» Passage to read:
════

# Newby



## Ajaxx (Apr 15, 2011)

Hello everyone

Looking to bulk up a bit whilst staying slim... the holy grail... and repair a dislocated shoulder at the same time.


----------



## London1976 (Oct 16, 2009)

Erm how will you bulk and stay slim ?


----------



## franki3 (Oct 11, 2009)

Ajaxx said:


> Hello everyone
> 
> Looking to bulk up a bit whilst staying slim... the holy grail... and repair a dislocated shoulder at the same time.


?????????? There's a new one

I think you mean bulk up while staying lean!!!!!


----------



## camhall1992 (Apr 11, 2011)

Isn't bulking up the opposite of slim?

If you mean lean then it's not as hard as you think, just watch the unhealthy fat and carbs, do some morning cardio and stick to your programme

Cam


----------



## 3752 (Jan 7, 2005)

Obviously the op meant lean so let's not push that typo to hard.....

It is possible to bulk whilst remaining lean but this all depends on the individuals metabolism and what there interpretation of lean is.....


----------



## Hard Trainer (Apr 29, 2009)

Welcome to the forum bud


----------



## ligiahag7902 (Apr 19, 2011)

Hi, I am a new member of forum. Would a newcomer be warmly welcome here? Good day you guys!!!

__________________

watch movies online free


----------



## justheretosnoop (Jun 15, 2012)

I'm new myself and have been warmly welcomed but it might be an idea to create your own intro thread instead of jumping on somebody elses.

Welcome Ajaxx. Btw, why the name? You dutch?


----------



## roadrunner11466868009 (Mar 28, 2011)

Welcome to the forum of knowledge, there's always someone that knows the answers.

View attachment 1402


----------



## jakal2001 (Dec 18, 2010)

Nice quote on the pic Roadrunner. Welcome ajaxx


----------

════

» Data extract:
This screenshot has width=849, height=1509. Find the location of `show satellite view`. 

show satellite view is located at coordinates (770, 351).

════

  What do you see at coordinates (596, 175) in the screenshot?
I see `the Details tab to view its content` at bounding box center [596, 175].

════

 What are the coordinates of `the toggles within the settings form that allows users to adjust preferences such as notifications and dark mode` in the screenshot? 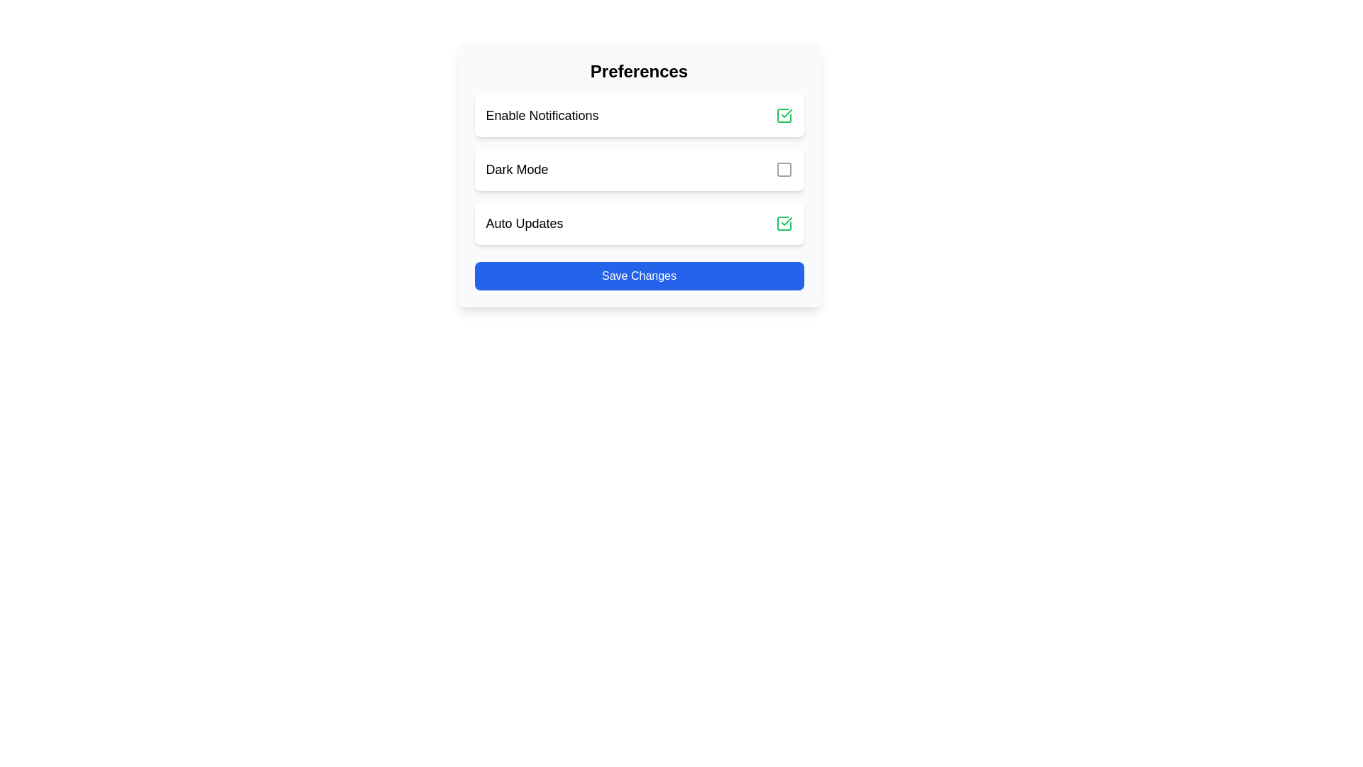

════

» Prompt 1: Reproduce the forum thread between "## 3752 (Jan" and "of lean is.....", inclusive, swapping "metabolism" for "body type".
» Prompt 2: In the forum thread, what injury does Ajaxx want to repair while bulking up?

» Right answer 1:
## 3752 (Jan 7, 2005)

Obviously the op meant lean so let's not push that typo to hard.....

It is possible to bulk whilst remaining lean but this all depends on the individuals body type and what there interpretation of lean is.....

» Right answer 2: A dislocated shoulder.